Il tuo spettacolo è tratto da una storia vera?
Sì, è una storia vera successa ad Aron Ralston nel 2003. Ne hanno fatto anche un film che si chiama 127 ore.
A che cosa pensa Aron in quelle 127 ore?
Ovviamente a tutto. Inizialmente si dispera perché capisce più o meno immediatamente che le sue possibilità di sopravvivenza sono ridotte al minimo perché ha poca acqua con sé, dato che pensava di stare via solo un giorno. Ha pochissime provviste. Fa due calcoli e capisce che, essendo sabato, i soccorsi sarebbero partiti al più tardi martedì, perché lui non si sarebbe presentato al lavoro. Però, con la riserva di acqua che ha, sa che l’uomo resiste nel deserto al massimo un paio di giorni e quindi avrebbe potuto arrivare fino a lunedì. Capisce dunque che la situazione è disperata e di avere tre ipotesi: o che qualcuno andasse nel canyon a fare un’escursione e chiamasse i soccorsi o spostare il masso o tagliarsi il braccio, ma la terza possibilità è l’ultima che ovviamente contempla. Ha una telecamera con sé, quindi fa una specie di video diario. Ogni giorno si filma e comincia a salutare gli amici e i genitori perché pensa che morirà lì. Fa anche una bellissima analisi sul fatto che lui all’inizio inveisce contro il masso, il canyon e i soccorsi che non arrivano. Contro tutto tranne che contro se stesso. Poi però capisce che è stato lui a cacciarsi in questo guaio e che l’unico vero responsabile di quanto accaduto è lui. Paradossalmente questa consapevolezza lo solleva in qualche modo. Capita anche a noi quando capiamo che siamo i responsabili di quello che succede.

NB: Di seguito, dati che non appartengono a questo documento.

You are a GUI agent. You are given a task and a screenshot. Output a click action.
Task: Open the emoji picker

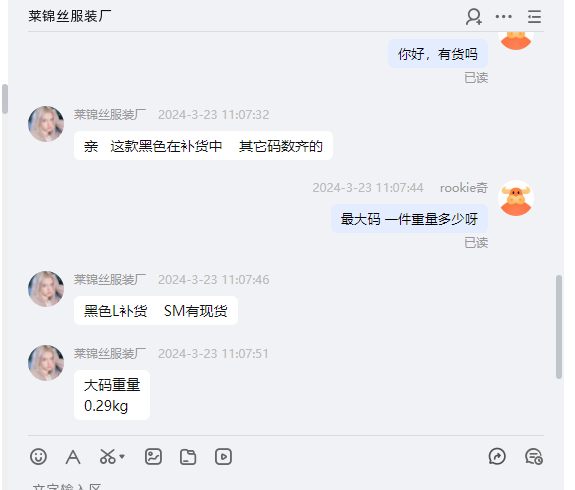tap(38, 457)
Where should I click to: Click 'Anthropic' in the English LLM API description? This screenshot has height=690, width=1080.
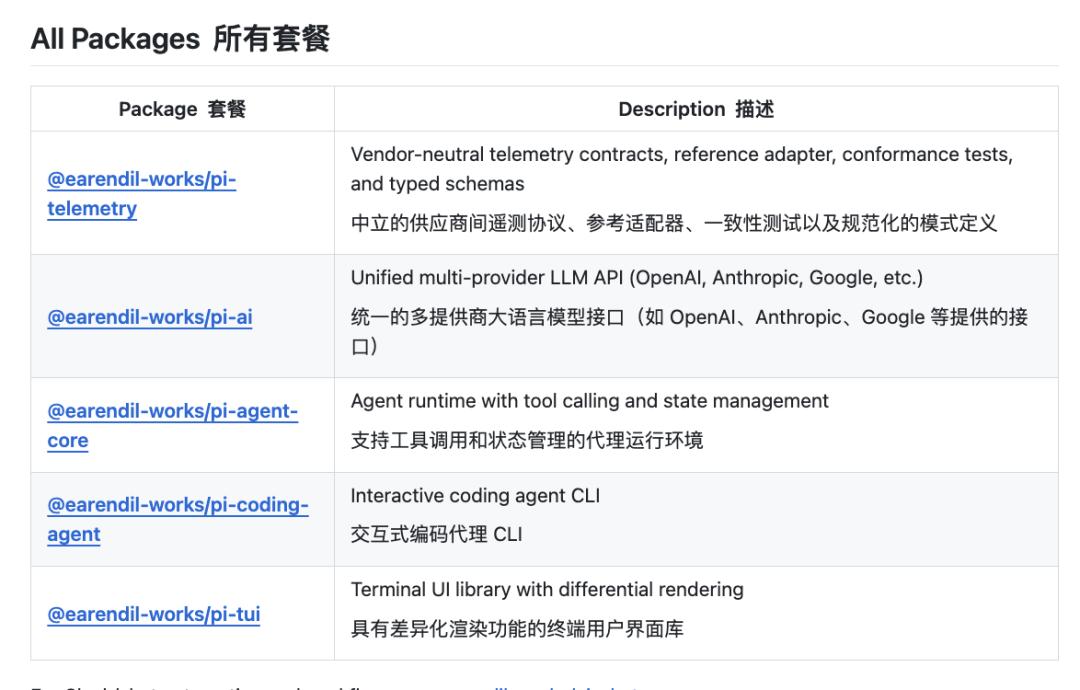click(x=755, y=278)
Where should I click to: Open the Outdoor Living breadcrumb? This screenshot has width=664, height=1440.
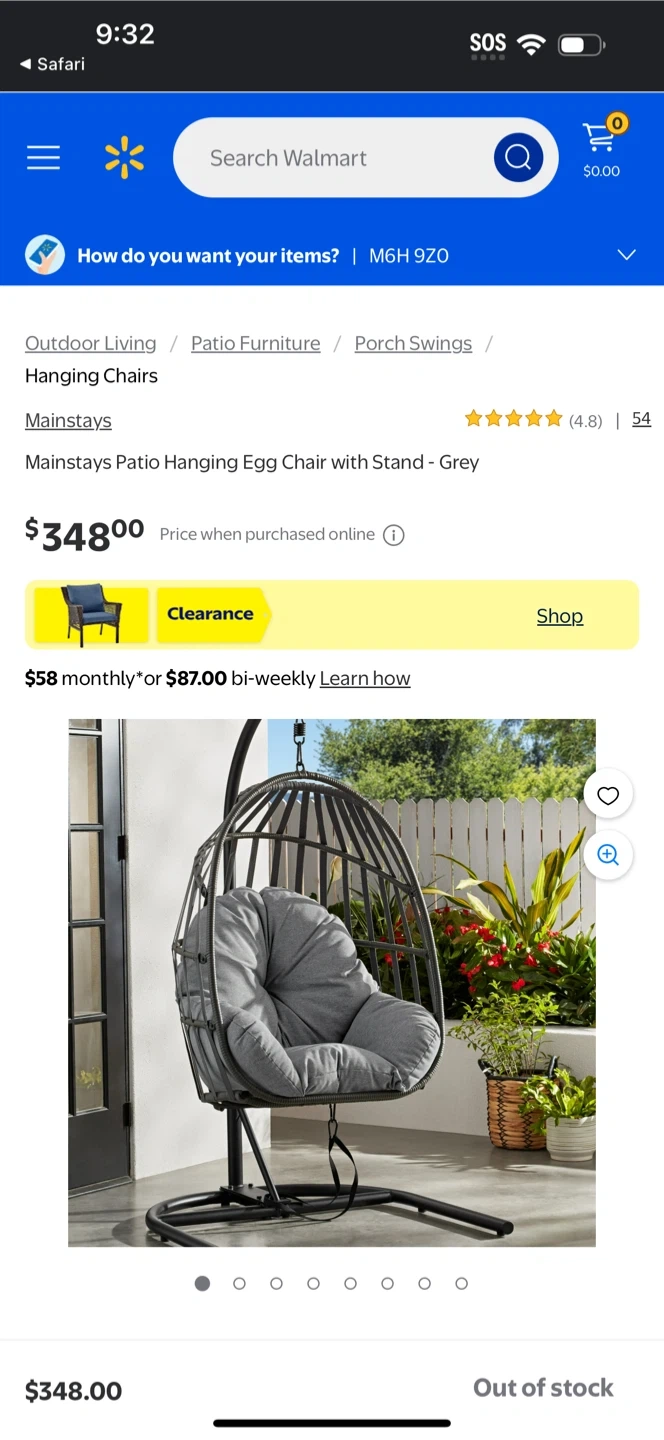point(91,343)
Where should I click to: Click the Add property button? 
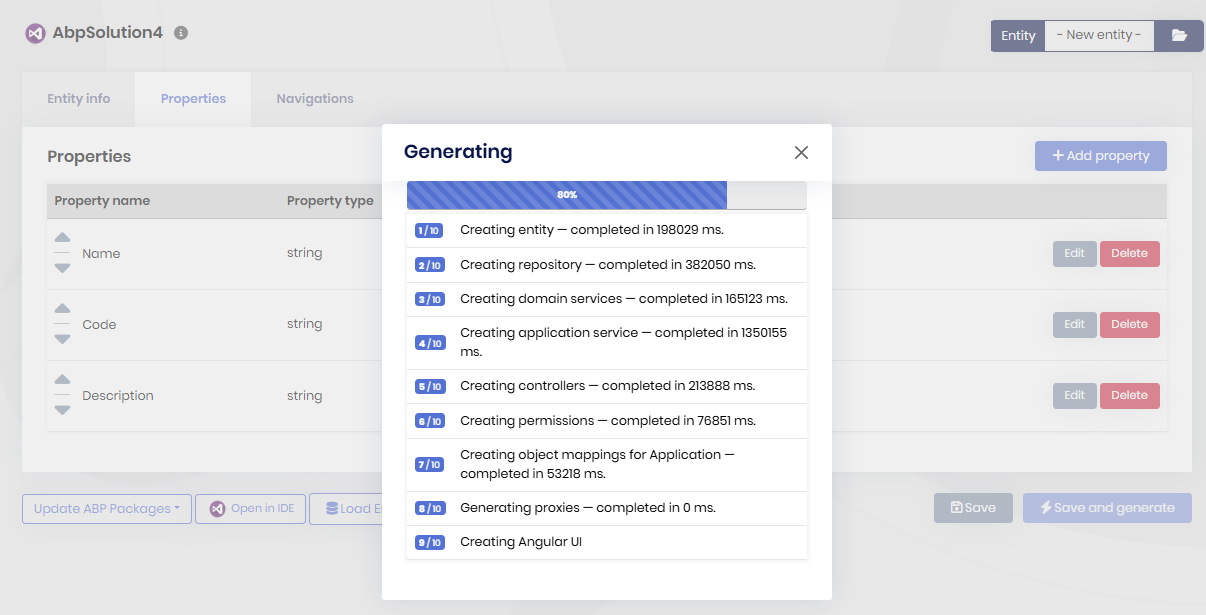tap(1100, 156)
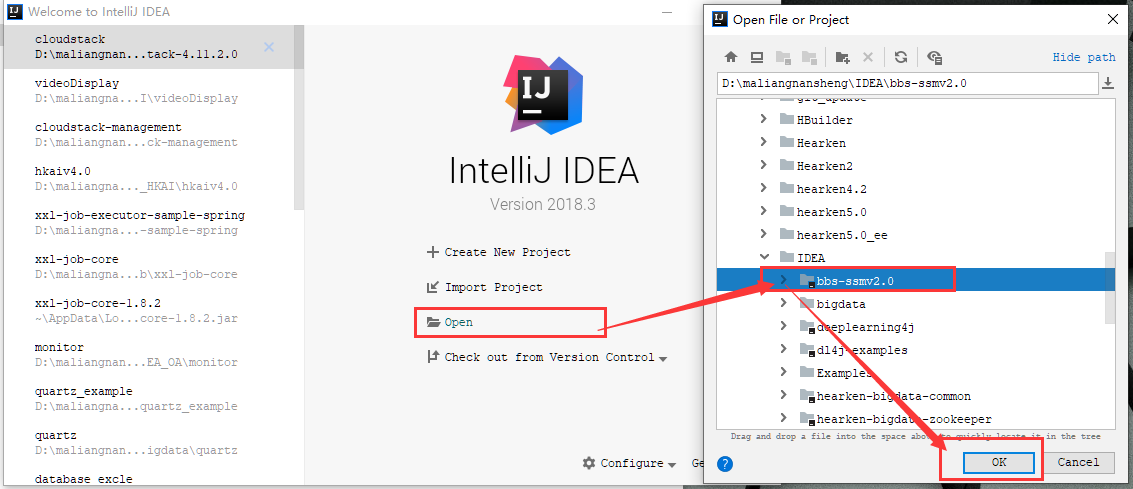The width and height of the screenshot is (1133, 489).
Task: Remove cloudstack from recent projects
Action: 269,47
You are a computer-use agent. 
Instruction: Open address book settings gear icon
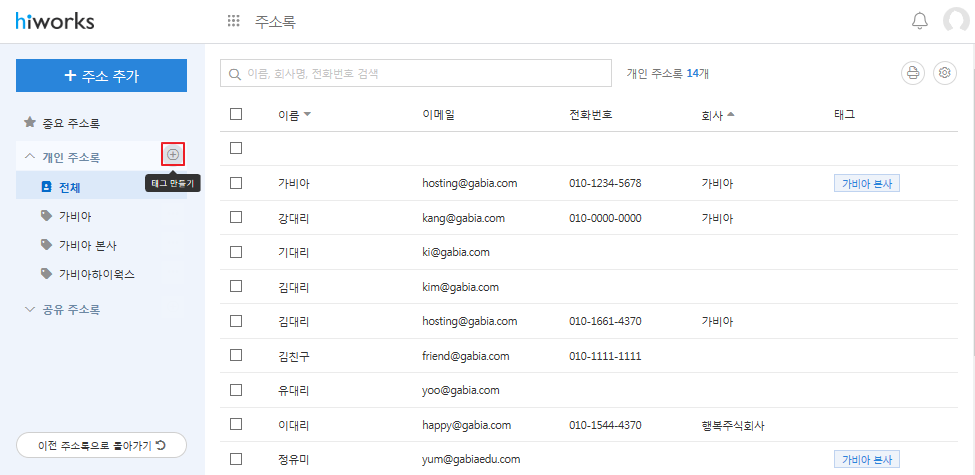[945, 73]
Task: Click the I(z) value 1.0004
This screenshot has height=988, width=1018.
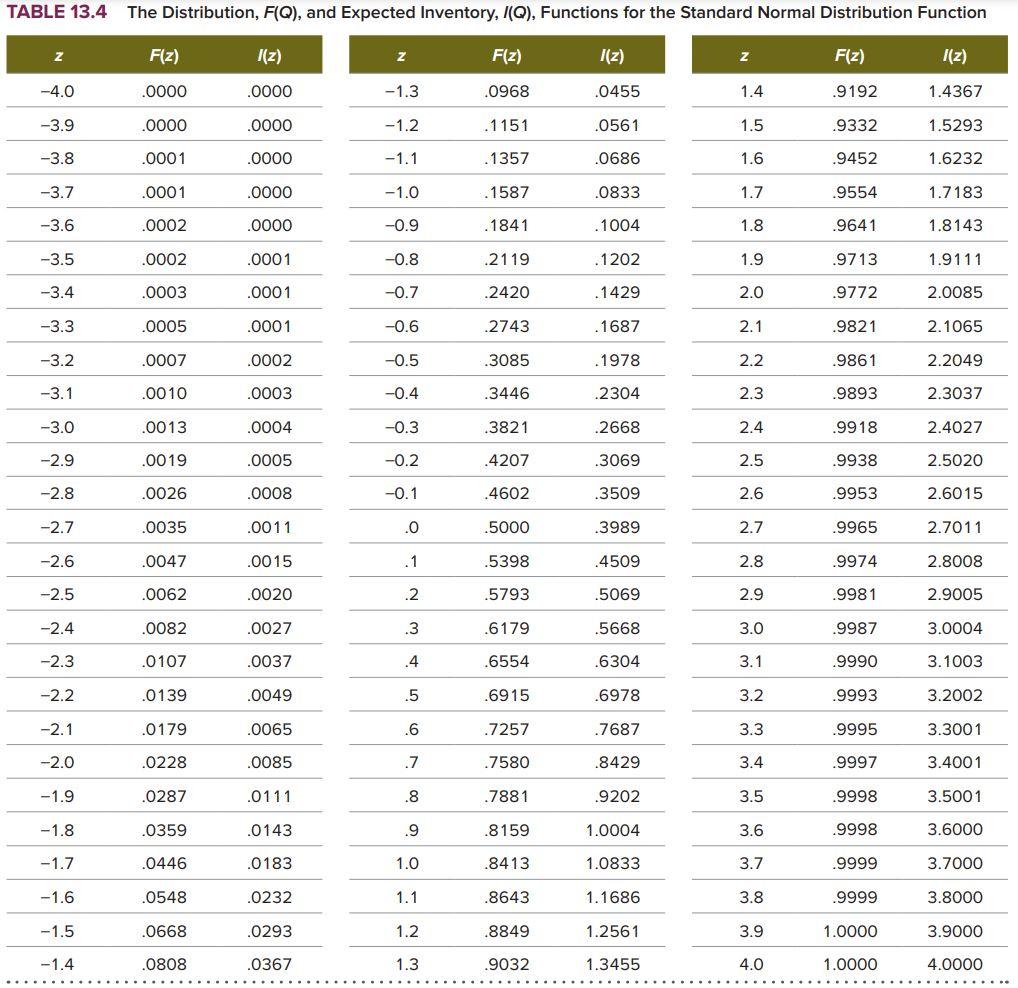Action: tap(612, 830)
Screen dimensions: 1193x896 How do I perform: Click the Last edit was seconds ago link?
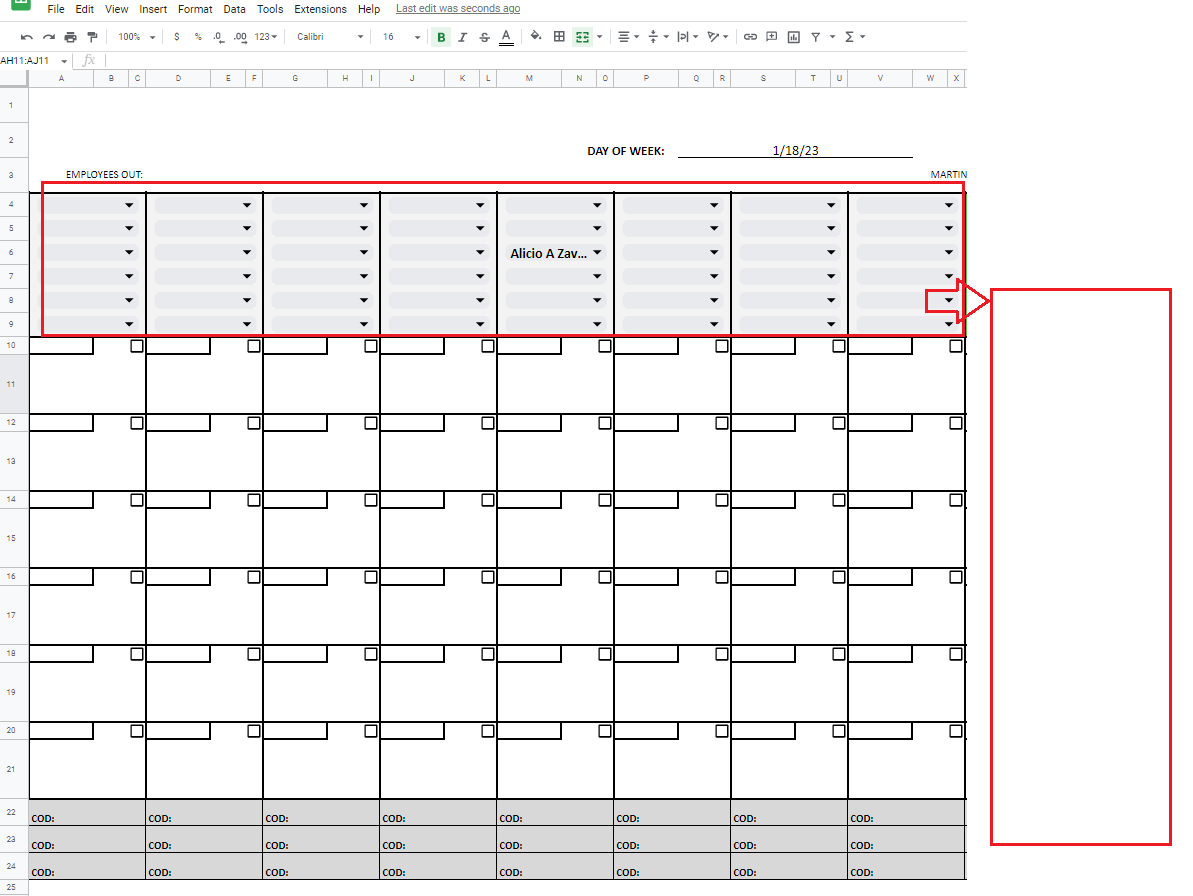click(x=457, y=8)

Che tipo di forza riesce a trovare Aron dentro se stesso?
Secondo me la forza dell’istinto di sopravvivenza che prevale e gli dà la capacità di uscire dal canyon tramite una soluzione che non posso rivelare. Riesce ad andarsene dopo cinque giorni in cui attraversa stati allucinatori, dove vede cose che non ci sono e si immagina di volare via dal canyon. Di fatto lo fa ma sono esperienze psichedeliche e allucinatorie.